### Stated problem
Locate every line in the listing below that contains the string "with" and copy each such line. Case counts.

-- START OF Data for the task --

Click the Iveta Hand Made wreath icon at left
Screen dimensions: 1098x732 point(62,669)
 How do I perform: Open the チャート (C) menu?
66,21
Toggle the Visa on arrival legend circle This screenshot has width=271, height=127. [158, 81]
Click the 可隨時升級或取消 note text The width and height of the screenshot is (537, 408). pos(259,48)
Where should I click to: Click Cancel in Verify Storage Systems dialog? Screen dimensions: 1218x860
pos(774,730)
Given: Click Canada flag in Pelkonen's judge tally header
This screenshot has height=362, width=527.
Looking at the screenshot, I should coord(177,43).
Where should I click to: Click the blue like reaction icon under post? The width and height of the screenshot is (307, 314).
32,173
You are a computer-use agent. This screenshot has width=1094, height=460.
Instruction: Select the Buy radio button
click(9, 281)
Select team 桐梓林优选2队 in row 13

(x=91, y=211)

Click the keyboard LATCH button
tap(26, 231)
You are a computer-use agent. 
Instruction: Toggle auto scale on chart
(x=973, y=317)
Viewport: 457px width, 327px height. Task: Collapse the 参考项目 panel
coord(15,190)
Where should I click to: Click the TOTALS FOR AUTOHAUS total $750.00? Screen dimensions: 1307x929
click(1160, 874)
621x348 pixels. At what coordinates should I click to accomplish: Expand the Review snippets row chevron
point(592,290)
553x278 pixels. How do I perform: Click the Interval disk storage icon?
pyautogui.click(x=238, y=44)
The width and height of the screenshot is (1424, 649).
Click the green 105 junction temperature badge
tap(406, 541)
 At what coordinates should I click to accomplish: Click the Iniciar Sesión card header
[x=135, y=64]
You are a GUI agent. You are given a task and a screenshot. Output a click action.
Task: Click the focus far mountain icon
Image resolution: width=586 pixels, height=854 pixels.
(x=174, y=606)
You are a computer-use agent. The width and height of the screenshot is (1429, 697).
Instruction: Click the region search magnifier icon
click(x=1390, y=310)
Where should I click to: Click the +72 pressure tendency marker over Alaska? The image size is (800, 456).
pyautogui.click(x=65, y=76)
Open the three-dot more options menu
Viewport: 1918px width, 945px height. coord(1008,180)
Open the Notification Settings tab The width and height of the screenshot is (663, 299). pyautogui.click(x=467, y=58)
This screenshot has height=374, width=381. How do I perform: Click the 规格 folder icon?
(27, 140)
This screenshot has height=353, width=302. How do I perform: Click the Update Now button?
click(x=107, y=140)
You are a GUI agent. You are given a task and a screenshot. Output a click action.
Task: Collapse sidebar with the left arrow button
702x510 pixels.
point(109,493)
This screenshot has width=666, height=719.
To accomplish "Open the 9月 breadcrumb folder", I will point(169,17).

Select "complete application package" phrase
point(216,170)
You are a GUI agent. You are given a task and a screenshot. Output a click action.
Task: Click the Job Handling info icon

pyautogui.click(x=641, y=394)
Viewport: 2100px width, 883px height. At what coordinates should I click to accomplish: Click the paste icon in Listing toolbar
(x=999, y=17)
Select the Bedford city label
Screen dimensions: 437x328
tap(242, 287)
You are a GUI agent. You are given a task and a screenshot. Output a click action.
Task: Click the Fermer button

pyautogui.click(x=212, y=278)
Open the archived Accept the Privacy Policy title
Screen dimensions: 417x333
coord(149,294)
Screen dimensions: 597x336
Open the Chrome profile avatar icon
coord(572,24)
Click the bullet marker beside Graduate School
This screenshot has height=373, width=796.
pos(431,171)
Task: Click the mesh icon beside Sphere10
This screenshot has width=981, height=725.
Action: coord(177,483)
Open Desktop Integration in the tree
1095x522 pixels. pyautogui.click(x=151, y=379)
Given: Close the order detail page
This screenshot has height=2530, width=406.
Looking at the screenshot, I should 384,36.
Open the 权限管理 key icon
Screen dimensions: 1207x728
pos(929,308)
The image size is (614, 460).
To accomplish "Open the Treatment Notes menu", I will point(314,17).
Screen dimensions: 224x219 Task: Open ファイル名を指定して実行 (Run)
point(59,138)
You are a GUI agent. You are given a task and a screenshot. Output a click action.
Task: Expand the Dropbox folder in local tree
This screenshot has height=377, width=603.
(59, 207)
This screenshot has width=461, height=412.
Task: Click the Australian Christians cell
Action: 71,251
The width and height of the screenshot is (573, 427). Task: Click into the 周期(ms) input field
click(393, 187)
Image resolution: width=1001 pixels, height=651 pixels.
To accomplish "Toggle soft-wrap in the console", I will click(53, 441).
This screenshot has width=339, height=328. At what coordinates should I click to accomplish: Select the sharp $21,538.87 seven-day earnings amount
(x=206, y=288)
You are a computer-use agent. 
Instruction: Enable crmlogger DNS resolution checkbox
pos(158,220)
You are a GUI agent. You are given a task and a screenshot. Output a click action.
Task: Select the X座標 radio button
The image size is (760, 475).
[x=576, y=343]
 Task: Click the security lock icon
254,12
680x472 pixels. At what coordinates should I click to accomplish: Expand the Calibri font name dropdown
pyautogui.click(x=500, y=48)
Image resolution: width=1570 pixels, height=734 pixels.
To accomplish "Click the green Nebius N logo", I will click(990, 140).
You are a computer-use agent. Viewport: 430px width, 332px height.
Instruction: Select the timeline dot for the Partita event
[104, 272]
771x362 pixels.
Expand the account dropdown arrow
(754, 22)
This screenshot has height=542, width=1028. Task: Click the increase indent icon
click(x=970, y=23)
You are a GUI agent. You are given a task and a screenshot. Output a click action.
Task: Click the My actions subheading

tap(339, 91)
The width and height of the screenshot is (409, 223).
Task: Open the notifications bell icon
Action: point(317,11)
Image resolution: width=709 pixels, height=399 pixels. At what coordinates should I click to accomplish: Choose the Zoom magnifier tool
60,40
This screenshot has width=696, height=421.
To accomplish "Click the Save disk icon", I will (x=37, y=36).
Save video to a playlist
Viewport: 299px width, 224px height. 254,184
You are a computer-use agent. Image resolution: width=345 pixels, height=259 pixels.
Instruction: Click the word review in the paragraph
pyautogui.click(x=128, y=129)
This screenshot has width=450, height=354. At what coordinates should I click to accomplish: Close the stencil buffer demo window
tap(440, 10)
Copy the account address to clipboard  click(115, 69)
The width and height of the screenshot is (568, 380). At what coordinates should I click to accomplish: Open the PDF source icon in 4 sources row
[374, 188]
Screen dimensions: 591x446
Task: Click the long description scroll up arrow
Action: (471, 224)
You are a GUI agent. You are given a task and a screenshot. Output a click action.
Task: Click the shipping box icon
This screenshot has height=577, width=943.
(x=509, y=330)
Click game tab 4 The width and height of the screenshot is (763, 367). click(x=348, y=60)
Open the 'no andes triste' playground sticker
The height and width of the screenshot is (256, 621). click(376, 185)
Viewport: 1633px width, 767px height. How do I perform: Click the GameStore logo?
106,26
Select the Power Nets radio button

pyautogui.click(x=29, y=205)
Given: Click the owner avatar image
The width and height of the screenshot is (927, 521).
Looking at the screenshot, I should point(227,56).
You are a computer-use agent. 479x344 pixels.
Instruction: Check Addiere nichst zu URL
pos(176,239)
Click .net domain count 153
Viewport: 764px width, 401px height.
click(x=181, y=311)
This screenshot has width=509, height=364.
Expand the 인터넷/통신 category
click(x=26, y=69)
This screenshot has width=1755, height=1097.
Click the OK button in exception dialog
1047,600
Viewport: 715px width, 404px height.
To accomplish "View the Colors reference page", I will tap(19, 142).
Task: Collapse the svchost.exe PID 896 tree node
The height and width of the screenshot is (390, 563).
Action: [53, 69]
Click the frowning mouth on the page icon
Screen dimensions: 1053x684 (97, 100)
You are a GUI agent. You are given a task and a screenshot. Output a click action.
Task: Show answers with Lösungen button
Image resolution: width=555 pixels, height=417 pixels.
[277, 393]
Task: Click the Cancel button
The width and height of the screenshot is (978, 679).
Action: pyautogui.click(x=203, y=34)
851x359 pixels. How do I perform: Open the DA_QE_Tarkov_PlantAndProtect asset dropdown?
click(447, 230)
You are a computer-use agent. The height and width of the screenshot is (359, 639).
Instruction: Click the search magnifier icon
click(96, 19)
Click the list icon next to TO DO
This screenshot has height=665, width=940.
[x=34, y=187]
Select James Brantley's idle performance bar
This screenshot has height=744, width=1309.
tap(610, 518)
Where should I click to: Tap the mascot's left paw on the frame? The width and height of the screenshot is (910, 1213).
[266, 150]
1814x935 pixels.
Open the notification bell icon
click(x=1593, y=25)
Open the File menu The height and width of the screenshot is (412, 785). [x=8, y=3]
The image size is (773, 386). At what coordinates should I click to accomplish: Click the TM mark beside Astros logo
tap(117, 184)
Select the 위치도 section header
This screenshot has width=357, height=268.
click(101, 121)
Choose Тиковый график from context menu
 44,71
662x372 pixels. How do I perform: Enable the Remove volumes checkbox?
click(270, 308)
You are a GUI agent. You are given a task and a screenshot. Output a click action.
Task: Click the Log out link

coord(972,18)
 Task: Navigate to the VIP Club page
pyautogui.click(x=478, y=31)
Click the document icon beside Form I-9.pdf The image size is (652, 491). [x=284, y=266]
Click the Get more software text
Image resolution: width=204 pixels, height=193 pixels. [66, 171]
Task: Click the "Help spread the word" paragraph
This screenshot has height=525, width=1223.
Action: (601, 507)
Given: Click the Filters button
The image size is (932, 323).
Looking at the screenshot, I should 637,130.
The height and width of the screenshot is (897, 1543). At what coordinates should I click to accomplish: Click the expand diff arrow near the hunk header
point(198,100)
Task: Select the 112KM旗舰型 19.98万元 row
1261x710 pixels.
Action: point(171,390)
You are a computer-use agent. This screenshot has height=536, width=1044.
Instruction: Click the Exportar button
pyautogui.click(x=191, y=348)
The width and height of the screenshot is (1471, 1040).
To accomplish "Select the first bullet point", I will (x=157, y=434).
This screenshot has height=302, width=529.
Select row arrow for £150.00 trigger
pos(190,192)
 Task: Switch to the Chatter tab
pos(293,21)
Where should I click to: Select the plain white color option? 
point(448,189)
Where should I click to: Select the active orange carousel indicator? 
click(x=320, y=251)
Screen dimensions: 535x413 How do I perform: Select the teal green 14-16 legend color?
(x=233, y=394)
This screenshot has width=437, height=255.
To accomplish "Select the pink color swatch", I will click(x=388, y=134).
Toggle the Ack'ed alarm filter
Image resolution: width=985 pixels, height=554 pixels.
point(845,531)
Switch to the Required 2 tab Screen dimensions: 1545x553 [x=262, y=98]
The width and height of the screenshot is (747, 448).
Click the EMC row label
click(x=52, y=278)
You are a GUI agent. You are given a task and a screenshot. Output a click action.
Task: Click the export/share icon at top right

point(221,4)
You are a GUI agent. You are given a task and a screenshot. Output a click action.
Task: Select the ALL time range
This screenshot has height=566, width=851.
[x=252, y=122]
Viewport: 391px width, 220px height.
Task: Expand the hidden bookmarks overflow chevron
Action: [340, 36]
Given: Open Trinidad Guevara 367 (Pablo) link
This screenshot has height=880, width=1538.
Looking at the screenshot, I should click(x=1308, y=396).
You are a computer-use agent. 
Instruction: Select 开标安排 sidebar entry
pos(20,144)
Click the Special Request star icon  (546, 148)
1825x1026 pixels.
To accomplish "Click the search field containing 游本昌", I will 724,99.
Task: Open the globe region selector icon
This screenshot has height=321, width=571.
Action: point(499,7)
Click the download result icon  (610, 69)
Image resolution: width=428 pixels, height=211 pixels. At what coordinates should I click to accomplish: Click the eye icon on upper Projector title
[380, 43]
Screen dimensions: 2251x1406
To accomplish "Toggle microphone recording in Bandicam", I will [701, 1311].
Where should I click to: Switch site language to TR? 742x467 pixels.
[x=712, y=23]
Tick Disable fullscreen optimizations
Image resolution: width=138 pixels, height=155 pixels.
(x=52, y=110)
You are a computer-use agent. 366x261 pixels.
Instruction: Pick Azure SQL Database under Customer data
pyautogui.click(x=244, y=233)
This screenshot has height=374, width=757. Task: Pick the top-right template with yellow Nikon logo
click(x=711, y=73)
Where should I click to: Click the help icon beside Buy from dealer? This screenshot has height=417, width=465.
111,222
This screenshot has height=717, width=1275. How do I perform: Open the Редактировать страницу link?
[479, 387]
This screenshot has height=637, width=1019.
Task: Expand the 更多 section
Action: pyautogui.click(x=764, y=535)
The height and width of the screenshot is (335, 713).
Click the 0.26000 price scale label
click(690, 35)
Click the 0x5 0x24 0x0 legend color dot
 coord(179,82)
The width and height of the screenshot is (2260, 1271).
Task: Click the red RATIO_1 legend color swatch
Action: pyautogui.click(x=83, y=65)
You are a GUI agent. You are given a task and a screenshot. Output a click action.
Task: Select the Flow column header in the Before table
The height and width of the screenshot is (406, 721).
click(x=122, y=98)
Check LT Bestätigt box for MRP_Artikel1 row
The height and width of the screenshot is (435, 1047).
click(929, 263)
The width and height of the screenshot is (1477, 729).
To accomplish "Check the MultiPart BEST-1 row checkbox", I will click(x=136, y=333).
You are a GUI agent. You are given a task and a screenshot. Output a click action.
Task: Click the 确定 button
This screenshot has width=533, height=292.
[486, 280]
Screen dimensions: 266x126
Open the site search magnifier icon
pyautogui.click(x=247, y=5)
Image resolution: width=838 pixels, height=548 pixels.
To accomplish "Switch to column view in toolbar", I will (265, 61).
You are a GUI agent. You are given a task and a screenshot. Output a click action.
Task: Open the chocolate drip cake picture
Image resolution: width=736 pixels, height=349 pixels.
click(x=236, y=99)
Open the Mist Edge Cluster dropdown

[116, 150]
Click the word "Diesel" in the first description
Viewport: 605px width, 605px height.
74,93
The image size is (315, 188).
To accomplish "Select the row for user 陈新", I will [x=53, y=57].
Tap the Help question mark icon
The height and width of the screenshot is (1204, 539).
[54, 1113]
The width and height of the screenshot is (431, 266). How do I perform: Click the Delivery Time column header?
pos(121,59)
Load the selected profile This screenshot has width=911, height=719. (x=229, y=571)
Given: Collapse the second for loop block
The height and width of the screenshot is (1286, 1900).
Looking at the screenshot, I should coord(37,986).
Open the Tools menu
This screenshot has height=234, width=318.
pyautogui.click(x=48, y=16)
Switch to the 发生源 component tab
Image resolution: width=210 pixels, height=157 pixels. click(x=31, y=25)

-- END OF Data for the task --

### Output for this exercise
Task: Collapse sidebar with the left arrow button
Task: Show answers with Lösungen button
This screenshot has height=374, width=757. Task: Pick the top-right template with yellow Nikon logo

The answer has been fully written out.